En una época en la cual el cine de terror con
frecuencia produce risas, la cinta de Osorio nos garantiza sobresaltos y nos agobia con esa extraña carnicería que
viven los nueve soldados y que nos
recuerda a cada instante la barbarie en que vivimos.
Ponce, Pablo Barragán. |
Al margen de eso da gusto
comprobar una vez más en esta producción que nuestro cine parece haberse
despedido definitivamente de los fallos de producción que siempre le dieron ese
toque de pobreza tan característico. Más allá de que al principio el relato
transcurre muy lentamente, da gusto la agilidad del montaje. Las bisagras están
aceitadas y bien puestas. Aquellos saltos visuales que daban cuenta de errores
y olvidos durante el rodaje son ahora parte del pasado.

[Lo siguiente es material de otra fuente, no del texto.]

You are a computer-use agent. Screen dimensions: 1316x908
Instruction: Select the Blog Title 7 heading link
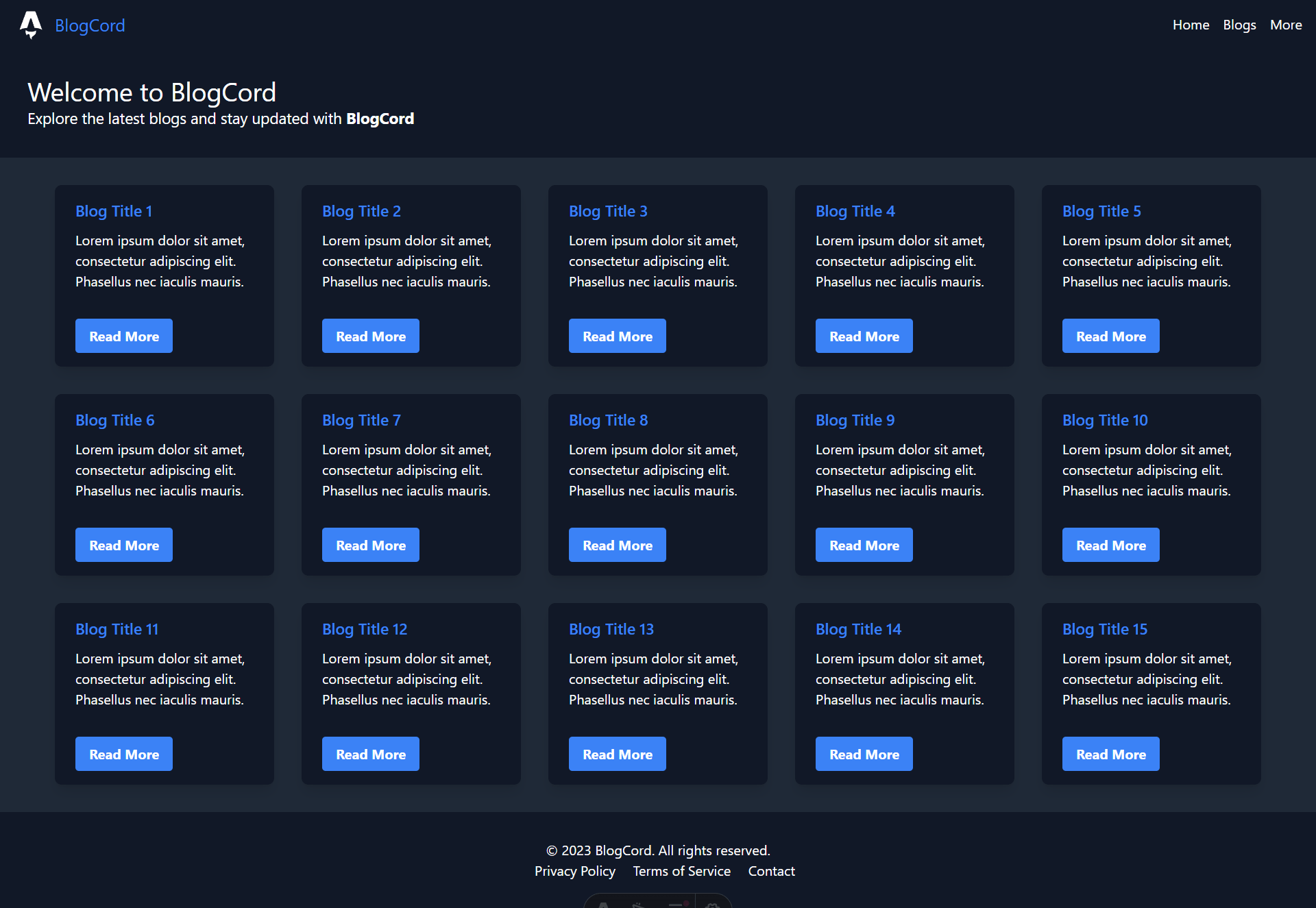(x=361, y=420)
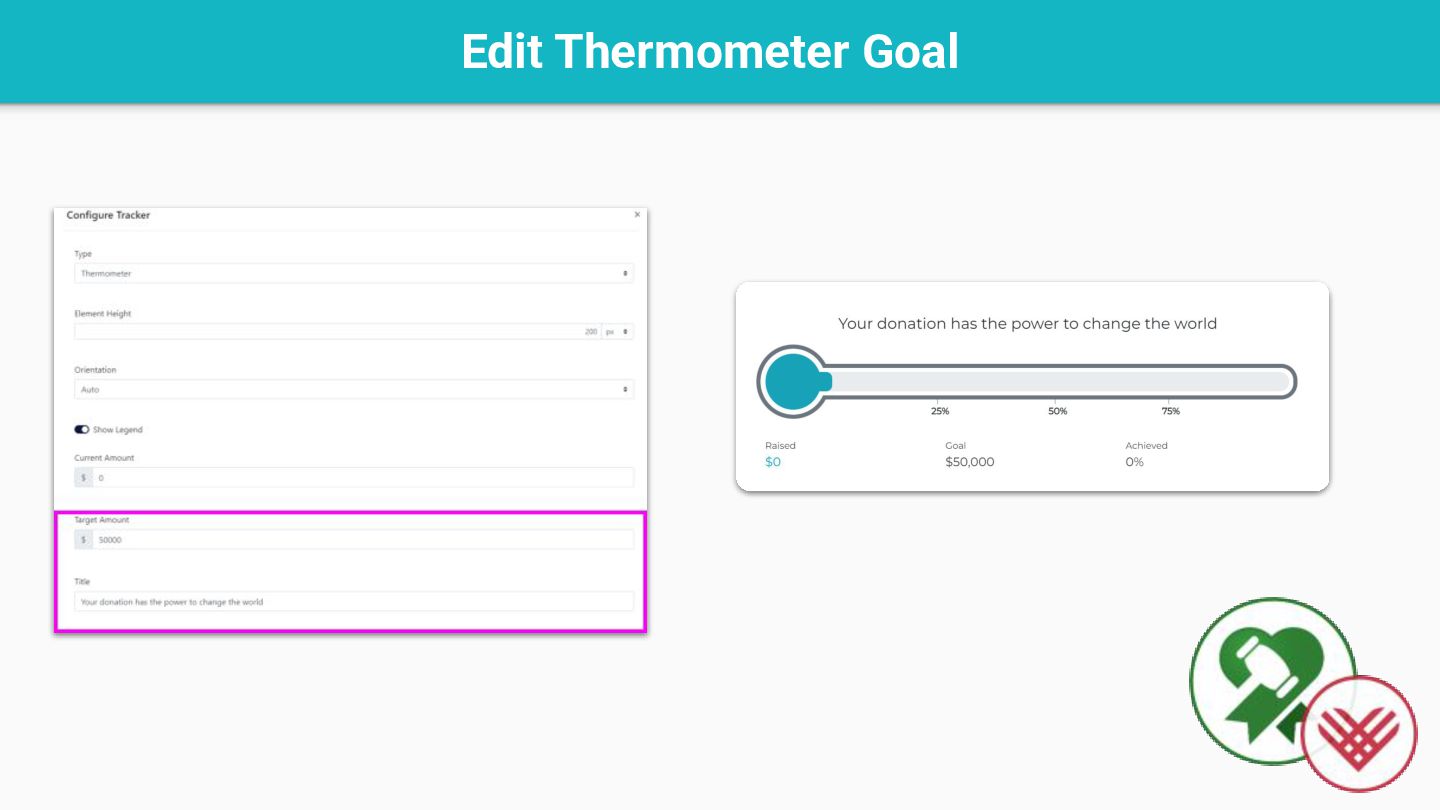Click the Target Amount field showing 50000
1440x810 pixels.
coord(363,540)
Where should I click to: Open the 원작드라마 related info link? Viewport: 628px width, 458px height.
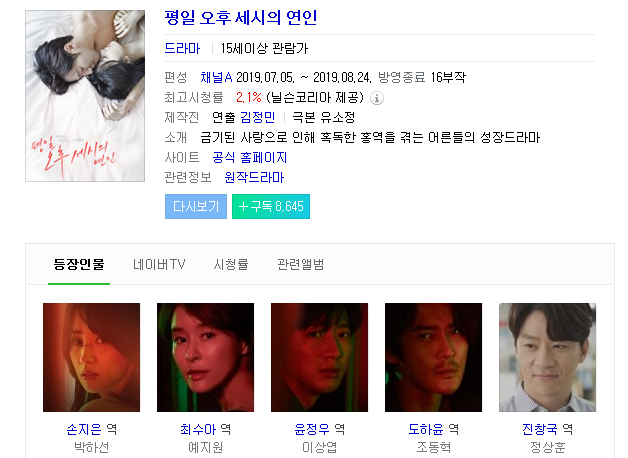(x=254, y=177)
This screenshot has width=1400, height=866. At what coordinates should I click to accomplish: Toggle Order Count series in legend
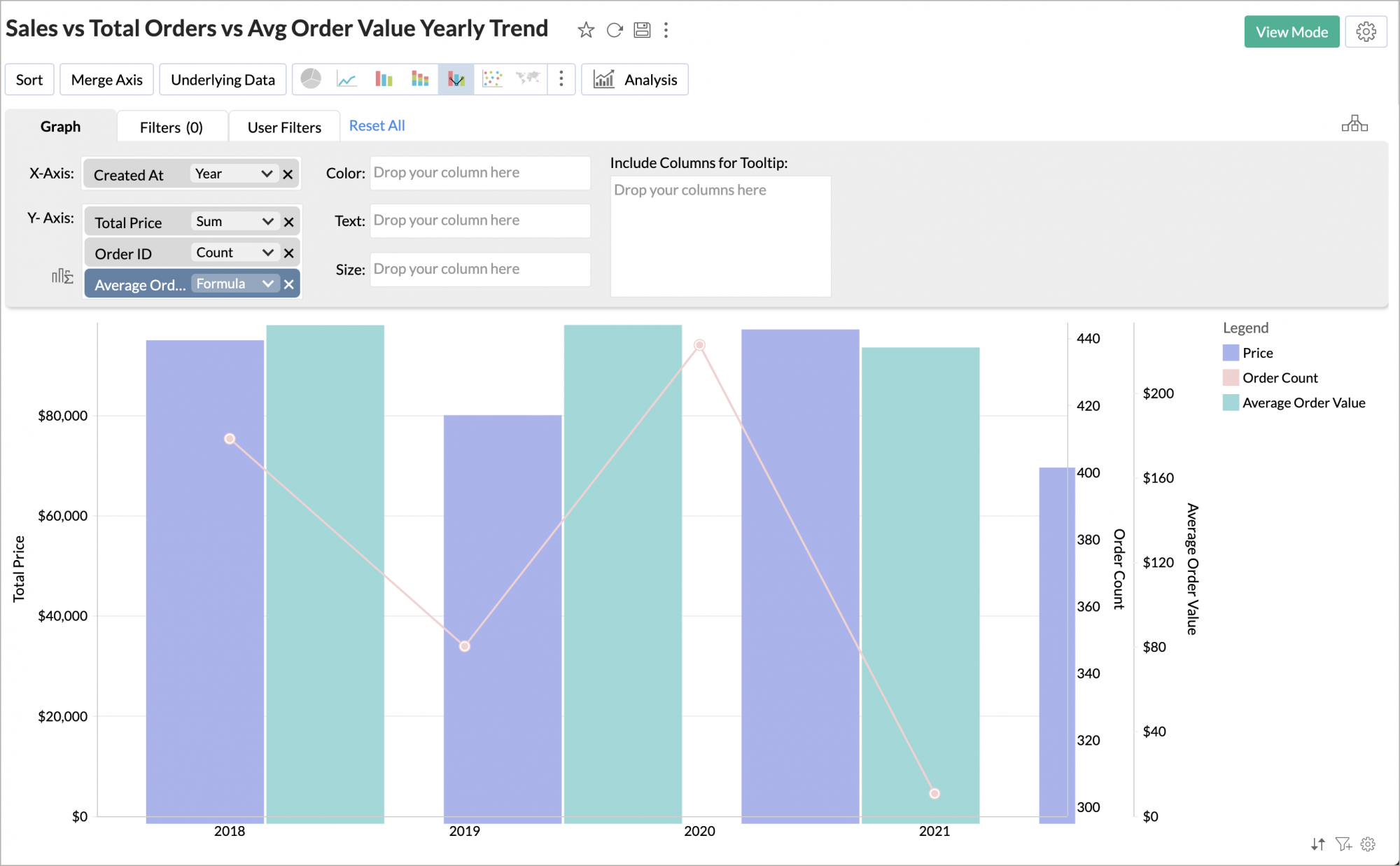[1279, 378]
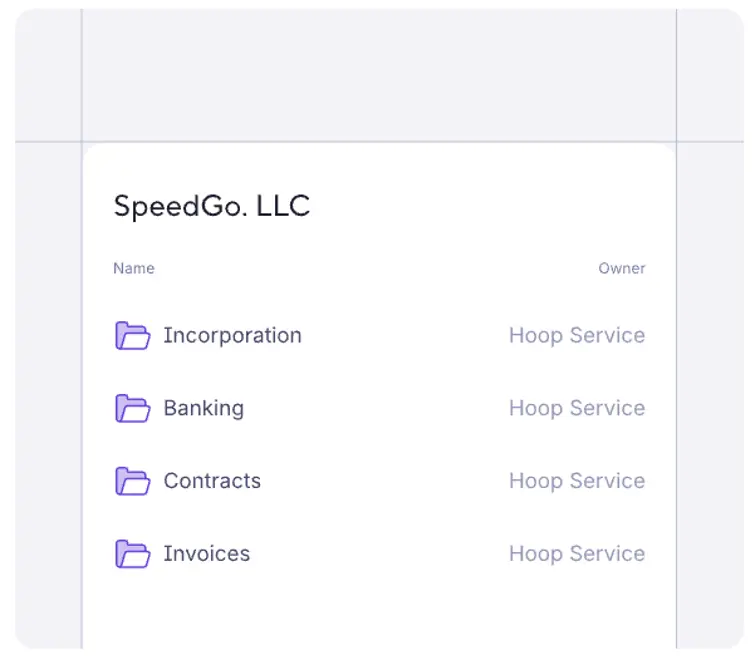Click the empty Invoices row area
This screenshot has width=754, height=660.
tap(380, 554)
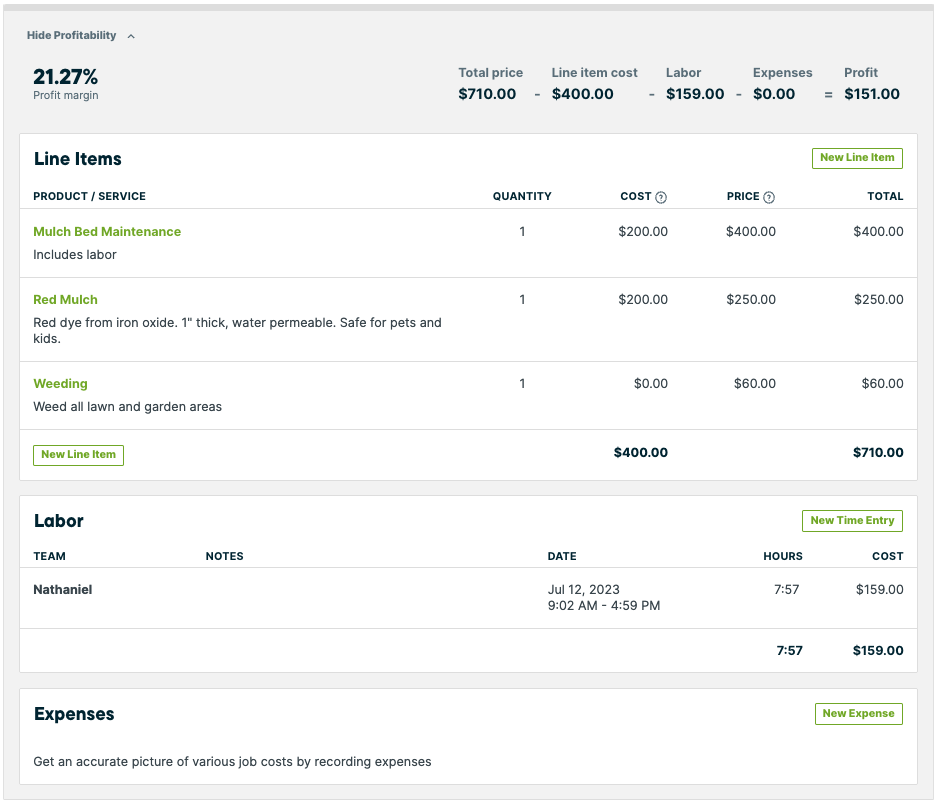Click the Red Mulch description text
Viewport: 937px width, 803px height.
[x=237, y=330]

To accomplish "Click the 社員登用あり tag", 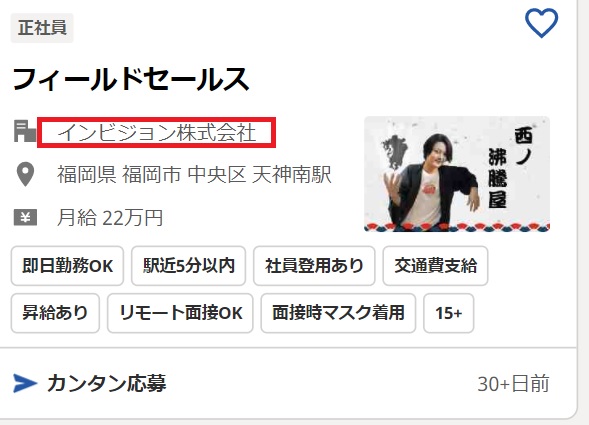I will 314,266.
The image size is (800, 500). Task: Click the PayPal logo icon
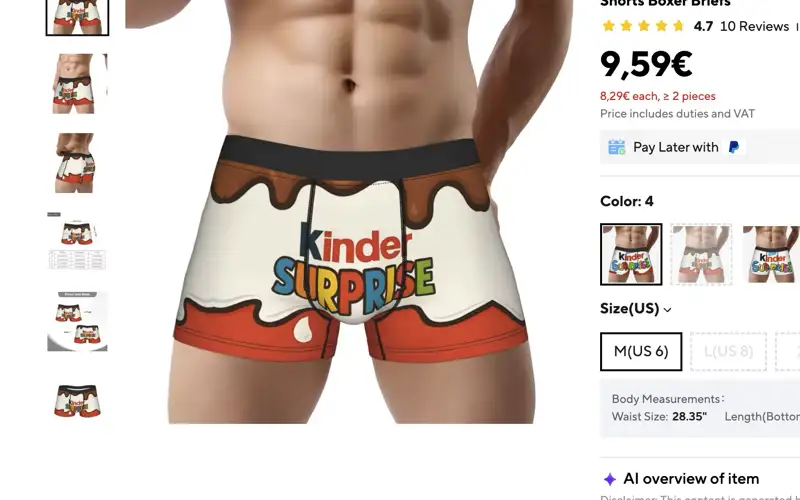734,147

Las actuaciones también merecen una mención: acostumbrados
como estamos a los aspavientos y a los diálogos sobreactuados de ciertas
improvisadas glorias de la actuación, el reparto aquí se siente preciso y se
desenvuelve con naturalidad, sin excepciones. Otro gran acierto es la
ambientación, responsable del miedo que sienten tanto los personajes como los
espectadores: en ese paisaje abierto y de alta montaña el director logra
meternos en una atmósfera opresiva con la oscuridad, la neblina y los
frailejones, que se alzan a manera de extraños espectros.